Recent advancements in large language models (LLMs) have highlighted the potential for vulnerability detection, a crucial component of software quality assurance. Despite this progress, most studies have been limited to the perspective of a single role, usually testers, lacking diverse viewpoints from different roles in a typical software development life-cycle, including both developers and testers. To this end, this paper introduces a multi-role approach to employ LLMs to act as different roles simulating a real-life code review process and engaging in discussions toward a consensus on the existence and classification of vulnerabilities in the code.
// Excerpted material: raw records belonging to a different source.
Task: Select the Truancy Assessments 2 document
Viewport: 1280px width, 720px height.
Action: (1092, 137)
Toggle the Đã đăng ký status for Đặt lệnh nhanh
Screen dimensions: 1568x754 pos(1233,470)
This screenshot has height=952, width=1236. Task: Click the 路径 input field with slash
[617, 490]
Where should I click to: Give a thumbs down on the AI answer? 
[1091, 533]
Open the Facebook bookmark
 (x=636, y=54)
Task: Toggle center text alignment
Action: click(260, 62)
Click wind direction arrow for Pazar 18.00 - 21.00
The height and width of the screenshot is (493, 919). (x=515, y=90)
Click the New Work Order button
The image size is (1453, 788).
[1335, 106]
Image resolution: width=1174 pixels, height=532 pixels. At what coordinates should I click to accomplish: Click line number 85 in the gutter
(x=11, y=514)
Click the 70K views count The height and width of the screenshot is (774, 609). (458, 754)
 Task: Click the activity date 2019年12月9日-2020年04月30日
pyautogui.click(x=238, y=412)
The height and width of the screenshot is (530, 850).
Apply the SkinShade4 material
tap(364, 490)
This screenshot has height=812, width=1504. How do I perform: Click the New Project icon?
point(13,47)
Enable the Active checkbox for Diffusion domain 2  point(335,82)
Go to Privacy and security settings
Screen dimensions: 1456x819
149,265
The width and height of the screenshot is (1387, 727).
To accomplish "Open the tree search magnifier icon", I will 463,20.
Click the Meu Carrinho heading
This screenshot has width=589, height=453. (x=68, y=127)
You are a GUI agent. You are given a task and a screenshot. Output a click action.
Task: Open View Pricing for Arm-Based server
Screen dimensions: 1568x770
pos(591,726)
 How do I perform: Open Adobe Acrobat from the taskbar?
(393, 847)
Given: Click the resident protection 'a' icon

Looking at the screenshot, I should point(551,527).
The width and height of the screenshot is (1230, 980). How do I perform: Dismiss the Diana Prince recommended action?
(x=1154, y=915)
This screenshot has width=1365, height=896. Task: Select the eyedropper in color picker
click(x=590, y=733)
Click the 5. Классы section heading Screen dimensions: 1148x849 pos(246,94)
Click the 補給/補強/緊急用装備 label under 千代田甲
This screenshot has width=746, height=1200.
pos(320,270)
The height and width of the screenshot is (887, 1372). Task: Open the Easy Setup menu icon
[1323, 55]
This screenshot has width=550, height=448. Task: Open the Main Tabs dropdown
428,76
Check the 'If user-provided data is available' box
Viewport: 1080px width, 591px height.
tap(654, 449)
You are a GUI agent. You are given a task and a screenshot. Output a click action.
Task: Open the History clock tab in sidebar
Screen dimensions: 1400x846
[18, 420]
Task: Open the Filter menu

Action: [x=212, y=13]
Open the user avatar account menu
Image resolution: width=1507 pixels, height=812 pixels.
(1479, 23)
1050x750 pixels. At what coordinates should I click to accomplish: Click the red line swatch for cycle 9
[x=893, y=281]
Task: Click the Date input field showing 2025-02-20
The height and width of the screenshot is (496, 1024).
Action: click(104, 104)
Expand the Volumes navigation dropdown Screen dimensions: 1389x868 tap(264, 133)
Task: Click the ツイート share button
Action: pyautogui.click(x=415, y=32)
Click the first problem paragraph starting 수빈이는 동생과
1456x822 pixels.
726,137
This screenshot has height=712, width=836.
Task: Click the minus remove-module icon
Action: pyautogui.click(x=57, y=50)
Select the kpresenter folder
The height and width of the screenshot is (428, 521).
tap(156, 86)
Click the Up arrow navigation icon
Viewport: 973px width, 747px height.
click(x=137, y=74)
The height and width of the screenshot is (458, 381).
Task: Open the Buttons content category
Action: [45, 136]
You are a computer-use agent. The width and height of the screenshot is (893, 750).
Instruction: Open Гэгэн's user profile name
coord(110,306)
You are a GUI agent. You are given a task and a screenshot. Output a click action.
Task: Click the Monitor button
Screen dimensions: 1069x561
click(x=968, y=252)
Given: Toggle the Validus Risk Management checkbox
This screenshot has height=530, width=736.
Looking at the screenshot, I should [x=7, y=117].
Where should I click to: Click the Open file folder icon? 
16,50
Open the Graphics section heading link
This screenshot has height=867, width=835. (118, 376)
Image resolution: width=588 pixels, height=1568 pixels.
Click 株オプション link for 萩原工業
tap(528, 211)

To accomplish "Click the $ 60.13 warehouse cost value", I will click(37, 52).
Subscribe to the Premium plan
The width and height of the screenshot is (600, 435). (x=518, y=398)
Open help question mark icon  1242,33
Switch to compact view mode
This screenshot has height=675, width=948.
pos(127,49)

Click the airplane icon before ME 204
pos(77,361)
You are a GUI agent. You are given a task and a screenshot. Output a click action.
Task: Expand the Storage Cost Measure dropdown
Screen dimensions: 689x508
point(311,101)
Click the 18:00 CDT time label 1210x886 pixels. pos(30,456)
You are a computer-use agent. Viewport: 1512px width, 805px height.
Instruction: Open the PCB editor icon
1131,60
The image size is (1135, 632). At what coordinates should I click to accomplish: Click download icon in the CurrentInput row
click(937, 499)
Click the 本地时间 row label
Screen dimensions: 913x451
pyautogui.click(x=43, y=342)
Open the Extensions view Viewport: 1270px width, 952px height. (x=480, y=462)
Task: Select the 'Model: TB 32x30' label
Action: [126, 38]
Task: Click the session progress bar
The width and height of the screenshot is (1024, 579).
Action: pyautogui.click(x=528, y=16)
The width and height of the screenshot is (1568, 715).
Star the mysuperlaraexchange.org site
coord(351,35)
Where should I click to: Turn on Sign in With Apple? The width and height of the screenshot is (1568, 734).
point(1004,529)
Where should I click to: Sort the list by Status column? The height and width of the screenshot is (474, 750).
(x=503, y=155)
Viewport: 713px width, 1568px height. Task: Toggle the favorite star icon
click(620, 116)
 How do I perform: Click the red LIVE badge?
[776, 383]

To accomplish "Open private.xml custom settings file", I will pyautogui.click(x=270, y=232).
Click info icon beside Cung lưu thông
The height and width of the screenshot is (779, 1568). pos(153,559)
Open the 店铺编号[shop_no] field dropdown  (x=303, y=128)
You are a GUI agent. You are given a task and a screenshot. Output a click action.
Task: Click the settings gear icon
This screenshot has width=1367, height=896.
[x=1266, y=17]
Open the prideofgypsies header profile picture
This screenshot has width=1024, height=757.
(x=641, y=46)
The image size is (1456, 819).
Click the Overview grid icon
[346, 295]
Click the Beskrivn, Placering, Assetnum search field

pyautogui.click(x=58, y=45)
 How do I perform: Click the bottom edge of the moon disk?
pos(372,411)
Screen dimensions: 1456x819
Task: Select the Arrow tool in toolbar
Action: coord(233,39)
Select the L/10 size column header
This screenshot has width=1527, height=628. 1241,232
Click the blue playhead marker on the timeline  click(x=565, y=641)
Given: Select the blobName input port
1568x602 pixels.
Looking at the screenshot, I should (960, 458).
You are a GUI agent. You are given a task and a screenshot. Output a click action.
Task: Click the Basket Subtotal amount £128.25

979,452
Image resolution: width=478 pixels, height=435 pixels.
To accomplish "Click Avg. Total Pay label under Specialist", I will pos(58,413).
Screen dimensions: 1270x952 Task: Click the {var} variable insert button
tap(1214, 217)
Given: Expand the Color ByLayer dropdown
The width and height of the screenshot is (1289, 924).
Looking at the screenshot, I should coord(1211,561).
Preliminary evaluation of this approach indicates a 13.48% increase in the precision rate, an 18.25% increase in the recall rate, and a 16.13% increase in the F1 score.

翻译：近年来，大语言模型（LLMs）的进展凸显了其在漏洞检测（软件质量保证的关键组成部分）方面的潜力。尽管取得了这些进展，但多数研究仍局限于单一角色（通常是测试人员）的视角，缺乏典型软件开发周期中不同角色（包括开发者和测试人员）的多元观点。为此，本文提出了一种多角色方法，利用LLMs模拟真实代码评审过程中不同角色的行为，并通过讨论对代码中漏洞的存在性及分类达成共识。初步评估表明，该方法的精确率提升了13.48%，召回率提升了18.25%，F1分数提升了16.13%。